From the line with "Where should I click to: Expand" down to the final line of the records below, retype everything exactly and leave out the rest.
(Information supplied Opens)
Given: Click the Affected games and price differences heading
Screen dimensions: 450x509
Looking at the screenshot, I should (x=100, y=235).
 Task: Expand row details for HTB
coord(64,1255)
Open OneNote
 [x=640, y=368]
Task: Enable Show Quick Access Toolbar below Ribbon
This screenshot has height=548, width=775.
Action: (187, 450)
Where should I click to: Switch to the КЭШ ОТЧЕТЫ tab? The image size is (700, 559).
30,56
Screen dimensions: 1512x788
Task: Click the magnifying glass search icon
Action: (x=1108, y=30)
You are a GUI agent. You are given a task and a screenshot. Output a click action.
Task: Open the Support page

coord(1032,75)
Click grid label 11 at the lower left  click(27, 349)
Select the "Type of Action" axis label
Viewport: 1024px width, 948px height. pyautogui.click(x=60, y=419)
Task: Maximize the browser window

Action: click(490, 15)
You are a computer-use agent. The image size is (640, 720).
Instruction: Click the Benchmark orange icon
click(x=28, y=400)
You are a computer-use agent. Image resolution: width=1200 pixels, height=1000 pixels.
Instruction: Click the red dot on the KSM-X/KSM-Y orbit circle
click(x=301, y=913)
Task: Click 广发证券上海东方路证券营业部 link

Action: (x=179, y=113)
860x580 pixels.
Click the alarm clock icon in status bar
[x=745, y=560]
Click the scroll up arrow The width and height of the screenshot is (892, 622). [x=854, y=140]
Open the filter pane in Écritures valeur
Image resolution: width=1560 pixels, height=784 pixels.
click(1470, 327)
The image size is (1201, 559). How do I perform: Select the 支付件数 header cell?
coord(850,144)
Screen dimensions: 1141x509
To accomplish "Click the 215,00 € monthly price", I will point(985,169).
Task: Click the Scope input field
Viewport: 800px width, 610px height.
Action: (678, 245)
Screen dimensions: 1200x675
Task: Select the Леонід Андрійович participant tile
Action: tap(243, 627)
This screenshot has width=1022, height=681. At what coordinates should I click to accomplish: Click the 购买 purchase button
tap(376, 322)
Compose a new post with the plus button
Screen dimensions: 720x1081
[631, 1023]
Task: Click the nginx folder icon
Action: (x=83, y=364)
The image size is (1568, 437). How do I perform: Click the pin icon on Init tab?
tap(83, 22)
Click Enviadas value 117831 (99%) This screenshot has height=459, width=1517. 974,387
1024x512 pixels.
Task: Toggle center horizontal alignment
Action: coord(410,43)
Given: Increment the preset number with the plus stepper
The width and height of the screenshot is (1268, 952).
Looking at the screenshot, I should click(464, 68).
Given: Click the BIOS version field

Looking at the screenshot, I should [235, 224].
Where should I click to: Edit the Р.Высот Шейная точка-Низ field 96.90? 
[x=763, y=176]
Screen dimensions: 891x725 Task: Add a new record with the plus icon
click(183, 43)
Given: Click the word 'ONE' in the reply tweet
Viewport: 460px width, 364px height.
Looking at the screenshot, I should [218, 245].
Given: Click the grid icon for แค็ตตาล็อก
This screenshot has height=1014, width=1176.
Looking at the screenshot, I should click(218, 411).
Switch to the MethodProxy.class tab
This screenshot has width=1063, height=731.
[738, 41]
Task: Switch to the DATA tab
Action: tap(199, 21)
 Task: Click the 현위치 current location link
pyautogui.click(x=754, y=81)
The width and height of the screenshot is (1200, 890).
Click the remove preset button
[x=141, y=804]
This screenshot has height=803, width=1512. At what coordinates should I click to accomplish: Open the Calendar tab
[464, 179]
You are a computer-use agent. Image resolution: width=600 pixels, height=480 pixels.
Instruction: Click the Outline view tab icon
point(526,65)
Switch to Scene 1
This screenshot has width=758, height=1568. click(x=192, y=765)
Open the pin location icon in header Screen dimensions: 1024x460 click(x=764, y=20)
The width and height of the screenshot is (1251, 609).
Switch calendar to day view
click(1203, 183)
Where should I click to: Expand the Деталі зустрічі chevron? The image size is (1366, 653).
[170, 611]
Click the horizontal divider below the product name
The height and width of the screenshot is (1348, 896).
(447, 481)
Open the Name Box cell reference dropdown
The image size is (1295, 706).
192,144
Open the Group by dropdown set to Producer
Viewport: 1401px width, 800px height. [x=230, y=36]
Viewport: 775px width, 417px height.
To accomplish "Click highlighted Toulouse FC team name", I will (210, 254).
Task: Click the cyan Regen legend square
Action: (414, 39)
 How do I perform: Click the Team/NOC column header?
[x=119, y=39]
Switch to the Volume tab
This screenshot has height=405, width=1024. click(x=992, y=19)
(Information supplied Closes)
▶ _Output for this task_:
Where should I click to: Expand the Деталі зустрічі chevron? The image size is (1366, 653).
[170, 611]
Click the horizontal divider below the product name
The height and width of the screenshot is (1348, 896).
(447, 481)
Open the Name Box cell reference dropdown
The image size is (1295, 706).
192,144
Open the Group by dropdown set to Producer
Viewport: 1401px width, 800px height. [x=230, y=36]
Viewport: 775px width, 417px height.
To accomplish "Click highlighted Toulouse FC team name", I will (210, 254).
Task: Click the cyan Regen legend square
Action: (414, 39)
 How do I perform: Click the Team/NOC column header?
[x=119, y=39]
Switch to the Volume tab
This screenshot has height=405, width=1024. click(x=992, y=19)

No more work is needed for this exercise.